Prompt 1: Write out the part of the Sling text starting at "TL;DR Use injector-specific" and ending at "to come from.".
Prompt 2: Decide whether each statement agrees with the Sling text, answering yes or no and quoting the deciding words: (a) The Sling Models documentation now explicitly discourages the use of @Inject. (b) JSPs and HTL scripts run without being compiled. (c) In AEM, it is common for a single servlet to render the complete response body.

Text shown:
════
Even in my local benchmark the improvement can be seen quite easily, there is almost no overhead of such a failed injection, if I explicitly mark them as Injection via the ValueMapInjector. And as mentioned, this overhead can be even larger in reality.

Still, this is a micro-optimization in the majority of all cases; but as mentioned already, many of these optimizations implemented definitely can make a difference.

TL;DR Use injector-specific annotations

Instead of @Inject use directly the correct injector. You normally know exactly where you want that injected value to come from.
And by the way: did you know that the use of @Inject is discouraged in favor of these injector-specific annotations?

Update: The Sling Models documentation has been updated and explicitly discourages the use of @Inject now.

How to deal with the “TooManyCallsException”

I randomly see the question “We get the TooManyCallsException while rendering pages, and we need to increase the threshold for the number of inclusions to 5000. Is this a problem? What can we do so we don’t run into this issue at all?”

Before I answer this question, I want to explain the background of this setting, why it was introduced and when such a “Call” is made.

Sling rendering is based on Servlets; and while a single servlet can handle the rendering of the complete response body, that is not that common in AEM. AEM pages normally consistent of a variety of different components, which internally can consist of distinct subcomponents as well. This depends on the design approach the development team has choosen.
(It should be mentioned that all JSPs and all HTL scripts are compiled into regular Java servlets.)
════
Stored data entries:
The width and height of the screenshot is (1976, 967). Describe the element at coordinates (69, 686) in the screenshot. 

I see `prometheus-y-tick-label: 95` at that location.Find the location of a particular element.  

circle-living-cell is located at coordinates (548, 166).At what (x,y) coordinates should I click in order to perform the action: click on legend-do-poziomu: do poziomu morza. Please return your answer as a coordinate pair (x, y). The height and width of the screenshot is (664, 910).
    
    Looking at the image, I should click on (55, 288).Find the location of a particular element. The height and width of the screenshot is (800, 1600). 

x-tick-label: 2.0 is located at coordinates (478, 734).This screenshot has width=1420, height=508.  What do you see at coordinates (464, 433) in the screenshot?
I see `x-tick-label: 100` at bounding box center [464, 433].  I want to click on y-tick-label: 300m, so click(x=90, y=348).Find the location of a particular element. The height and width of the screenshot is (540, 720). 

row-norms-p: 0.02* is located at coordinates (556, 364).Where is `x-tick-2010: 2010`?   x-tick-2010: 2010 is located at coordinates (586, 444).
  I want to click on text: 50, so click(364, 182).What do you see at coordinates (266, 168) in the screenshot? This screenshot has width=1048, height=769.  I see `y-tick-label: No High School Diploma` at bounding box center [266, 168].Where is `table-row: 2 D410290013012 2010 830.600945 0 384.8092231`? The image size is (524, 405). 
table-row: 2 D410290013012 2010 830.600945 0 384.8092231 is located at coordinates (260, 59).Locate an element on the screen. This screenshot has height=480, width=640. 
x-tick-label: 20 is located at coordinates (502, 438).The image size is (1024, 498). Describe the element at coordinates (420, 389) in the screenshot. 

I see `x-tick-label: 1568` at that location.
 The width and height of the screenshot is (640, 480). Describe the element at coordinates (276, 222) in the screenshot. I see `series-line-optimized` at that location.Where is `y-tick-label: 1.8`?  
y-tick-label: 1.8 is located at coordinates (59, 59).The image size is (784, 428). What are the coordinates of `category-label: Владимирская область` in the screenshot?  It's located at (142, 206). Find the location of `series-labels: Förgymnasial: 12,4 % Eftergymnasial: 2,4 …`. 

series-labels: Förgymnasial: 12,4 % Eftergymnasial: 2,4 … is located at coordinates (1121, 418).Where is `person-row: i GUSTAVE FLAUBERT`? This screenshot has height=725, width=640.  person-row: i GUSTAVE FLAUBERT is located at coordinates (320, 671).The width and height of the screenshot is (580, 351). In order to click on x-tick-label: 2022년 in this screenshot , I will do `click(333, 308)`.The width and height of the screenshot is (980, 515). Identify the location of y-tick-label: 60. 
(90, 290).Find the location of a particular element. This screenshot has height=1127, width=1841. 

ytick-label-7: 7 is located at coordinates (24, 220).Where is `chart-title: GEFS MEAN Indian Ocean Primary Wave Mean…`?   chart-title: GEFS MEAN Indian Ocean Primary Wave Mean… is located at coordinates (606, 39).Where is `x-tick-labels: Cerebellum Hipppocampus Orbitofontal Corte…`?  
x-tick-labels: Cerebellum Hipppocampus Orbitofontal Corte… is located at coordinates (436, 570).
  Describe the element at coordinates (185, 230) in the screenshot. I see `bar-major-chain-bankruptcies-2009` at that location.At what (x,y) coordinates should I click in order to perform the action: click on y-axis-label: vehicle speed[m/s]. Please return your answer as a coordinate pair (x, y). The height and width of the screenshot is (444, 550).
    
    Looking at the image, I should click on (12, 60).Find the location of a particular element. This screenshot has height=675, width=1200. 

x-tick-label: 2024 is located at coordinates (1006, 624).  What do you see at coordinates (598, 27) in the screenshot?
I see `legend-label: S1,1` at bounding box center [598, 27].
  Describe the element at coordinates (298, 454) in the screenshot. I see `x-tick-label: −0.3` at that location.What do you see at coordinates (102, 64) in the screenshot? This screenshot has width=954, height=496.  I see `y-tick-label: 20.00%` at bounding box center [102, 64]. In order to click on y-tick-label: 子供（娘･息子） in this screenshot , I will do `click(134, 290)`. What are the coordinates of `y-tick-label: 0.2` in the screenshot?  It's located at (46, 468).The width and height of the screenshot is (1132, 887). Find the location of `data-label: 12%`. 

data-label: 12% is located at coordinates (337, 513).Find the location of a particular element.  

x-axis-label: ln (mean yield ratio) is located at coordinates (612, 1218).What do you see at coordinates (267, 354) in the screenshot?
════
Written response 1:
TL;DR Use injector-specific annotations

Instead of @Inject use directly the correct injector. You normally know exactly where you want that injected value to come from.

Written response 2:
(a) Yes: "The Sling Models documentation has been updated and explicitly discourages the use of @Inject now."
(b) No: "all JSPs and all HTL scripts are compiled into regular Java servlets."
(c) No: "while a single servlet can handle the rendering of the complete response body, that is not that common in AEM."